Questionnaire assessment
Inspired by the Vividness of Visual Imagery Questionnaire (VVIQ) and its revised version (VVIQ-2; Marks, 1973, 1995), we developed the VTIQ to assess the participant’s ability for tactile imagery. As with the VVIQ, the VTIQ contains 16 items to determine the lifelikeness of an imagined sensation (see extended data for full questionnaire). The participants were asked to rate how precise, detailed, and similar to an actual sensation the imagery of different daily situations was. Responses were given on a 5-point scale. As in the VVIQ-2, high scores indicated a high lifelikeness of the mental imagery (1 = I don’t have any imagery, I only know that I’m thinking about the sensation described; 2 = Vague and blurry; 3 = Somewhat precise and vivid; 4 = Precise and vivid; 5 = Very precise and vivid, It feels like I’m actually perceiving the sensation described).
FMRI data acquisition and preprocessing
The data were acquired on a 3 T MRI scanner (TIM Trio, Siemens) equipped with a 32-channel head coil. The whole brain was scanned in 37 slices of ascending order. A run comprised 242 functional T2*-weighted images (TR = 2000 ms; TE = 30 ms; matrix size = 64 × 64; flip angle = 70°; 3 × 3 × 3 mm3). Additionally, a T1-weighted image was acquired, comprising 176 sagittal slices (TR = 1900 ms; TE = 2.52 ms; 1 × 1 × 1 mm3).
Data preprocessing was mainly done using SPM12 (Wellcome Trust Centre for Neuroimaging, Institute for Neurology, University College London, London, UK) running on MATLAB, version 2021b (MathWorks). Additionally, the toolboxes Rest (version 1.8; Song et al., 2011) and dPABI (Yan et al., 2016) were used. To quality check the data and correct for potential compromised slices, the ArtRepair-Toolbox for SPM (Mazaika et al., 2005) was utilized and run with a default threshold of 18, which refers to the degree of accepted noise per scan. Only for six participants an interpolation of slices was suggested and realized as implemented in the ArtRepair-toolbox. For each of them, ≤5% of slices were identified for interpolation, together speaking for an overall low amount of motion in the data. The further preprocessing comprised slice time correction; realignment; coregistration; normalization to MNI space using unified segmentation, including reslicing of the functional data to 2 × 2 × 2 mm3; smoothing with an 8 mm FWHM Gaussian kernel; and detrending according to Macey et al. (2004).
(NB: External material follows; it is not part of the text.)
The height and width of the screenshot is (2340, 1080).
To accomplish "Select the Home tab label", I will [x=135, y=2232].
FMRI data analysis and statistical assessment
Univariate analysis
Using SPM12, a first-level model was constructed, incorporating HRF-convolved regressors for each of the following six conditions: StimPress, StimFlutt, StimVibro, ImagPress, ImagFlutt, and ImagVibro. For the Imagery conditions, the regressors were modeled using only trials rated as successful. Therefore, six participants had to be excluded because of empty regressors in one or more runs. Please note that all participants had almost 100% performance in the stimulation condition, therefore no additional modeling of unsuccessful stimulation was necessary. To allow for a later conjunction analysis, Null events were randomly assigned to and modeled in two separate regressors. Three additional regressors of no interest were included, as follows: (1) the precue, (2) the remaining (unsuccessful) imagery trials, and (3) the button presses. Modeling the precue for every trial as a regressor of no interest was done to account for the influences of spatial attention, which could potentially drive activation during mental imagery. On the subject level (first-level analysis), contrasts against implicit baseline were calculated for the six experimental conditions and the two groups of Null events, which were then forwarded to group-level (second-level) analyses, modeled with flexible factorial design specification of SPM.
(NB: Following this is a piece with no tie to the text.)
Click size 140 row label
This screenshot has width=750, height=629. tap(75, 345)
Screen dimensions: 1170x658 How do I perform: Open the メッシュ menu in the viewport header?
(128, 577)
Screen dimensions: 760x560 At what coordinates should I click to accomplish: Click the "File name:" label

To test for activations associated with perceptual or mental imagery processing, we first contrasted the mean of the three Stimulation and the three Imagery conditions, respectively, against Null events. Furthermore, we computed a conjunction against the conjunction null hypothesis (Friston et al., 2005), conjoining the contrasts Stimulation > Null and Imagery > Null using the estimates of the two independent Null event regressors. To establish cytoarchitectonic references, we used the Anatomy Toolbox version 2.2 (Eickhoff et al., 2005).
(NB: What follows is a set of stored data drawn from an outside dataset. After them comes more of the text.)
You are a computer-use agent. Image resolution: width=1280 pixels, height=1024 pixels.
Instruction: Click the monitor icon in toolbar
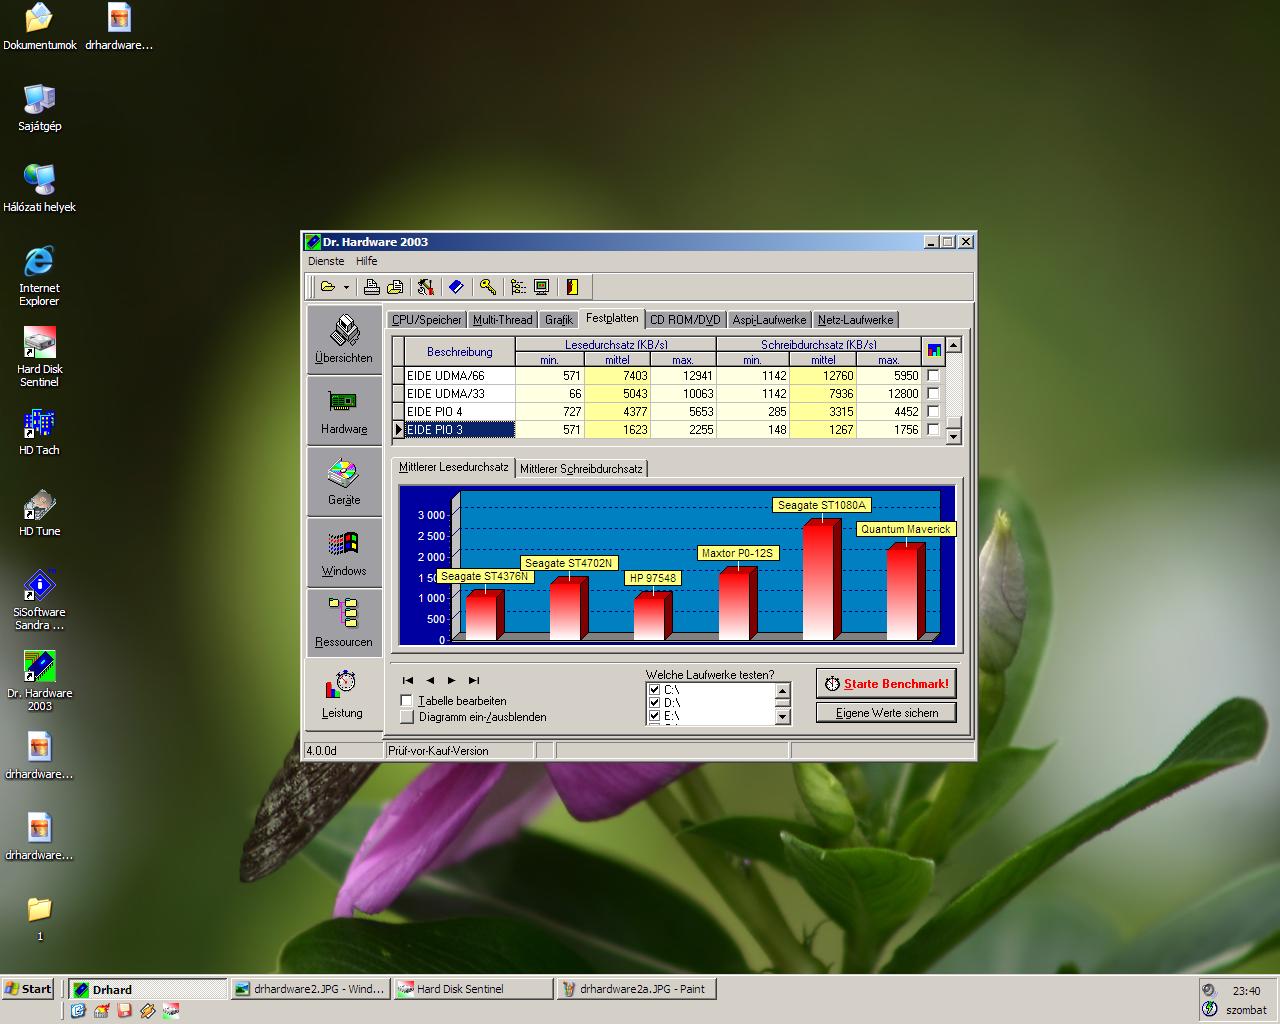pyautogui.click(x=541, y=287)
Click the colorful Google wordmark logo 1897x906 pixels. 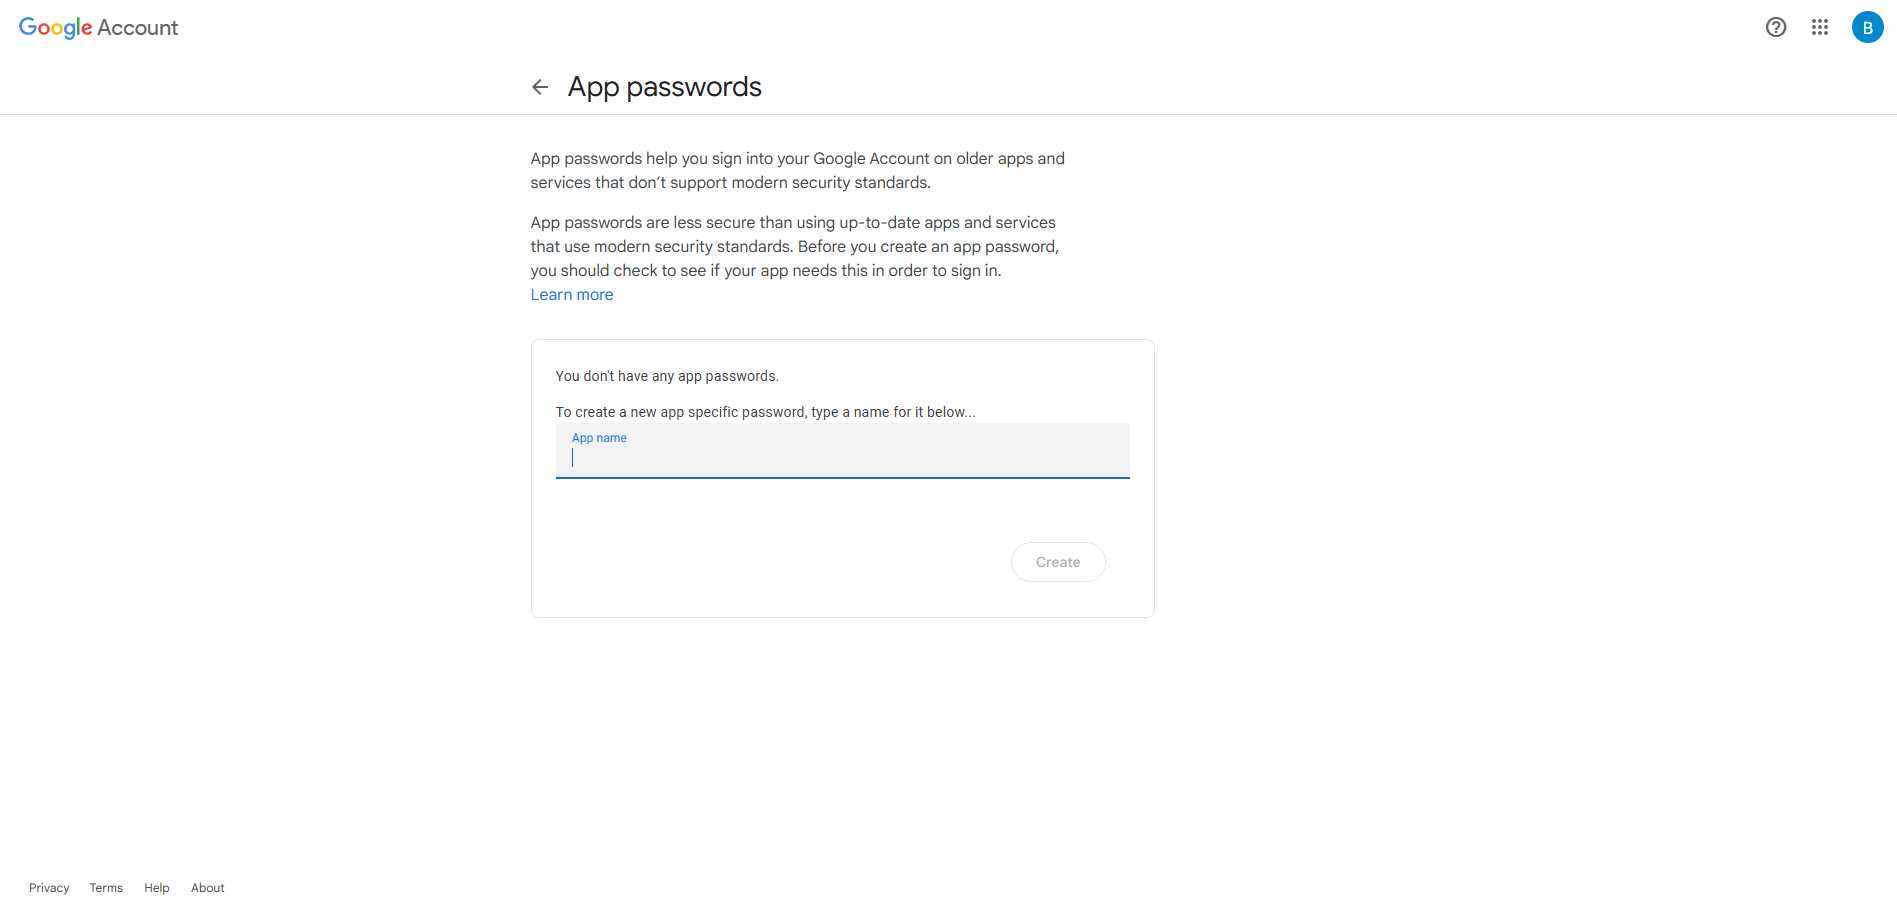[x=55, y=28]
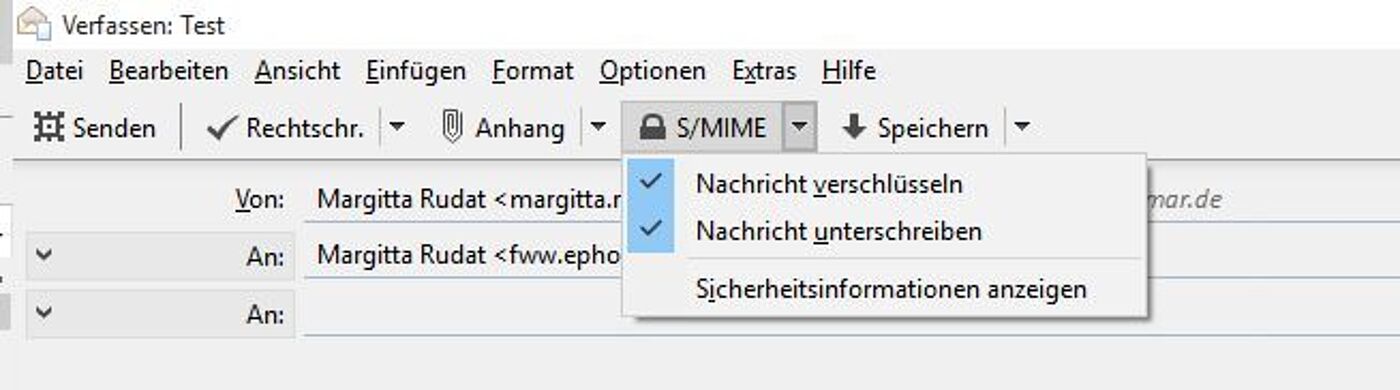Run spell check with Rechtschr. button
The width and height of the screenshot is (1400, 390).
(x=285, y=128)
Next, to test for differences in perceptual processing of the three stimulus types, we computed second-level contrasts for the six possible pairings of the three Stimulation conditions (StimPress, StimFlutt, StimVibro). The same was done for the three Imagery conditions (ImagPress, ImagFlutt, ImagVibro).
ROI definition
To examine content-related activity within the somatosensory processing stream, we defined regions of interest (ROIs) based on the probabilistic cytoarchitectonic maps of the Anatomy Toolbox version 2.2 for contralateral S1 (BA3b, BA1, BA2) and bilateral S2 (OP1, OP2, OP3, OP4), with a 50% probability cutoff. To increase the specificity of our analysis to those aspects of S1 and S2, which are activated by our task, we intersected the anatomic masks with activation clusters resulting from the contrast Stimulation > Null. As univariate effects within the somatosensory processing stream only occurred in the three subregions of contralateral S1 as well as bilateral S2, we focused on these five resulting ROIs. For the visualization of ROIs, we used MRIcron version 2.1 (Rorden and Brett, 2000). Within these masks, we performed a decoding analysis to test for content-specific (Press, Flutt, Vibro) multivariate activation patterns.
Multivariate pattern analysis
To identify content-specific differences between the experimental conditions and to thus go beyond mere univariate BOLD activation differences, we used MVPA. All decoding analyses were performed using The Decoding Toolbox (Hebart et al., 2015), which allows the application of support vector machine (SVM) classification to neuroimaging data.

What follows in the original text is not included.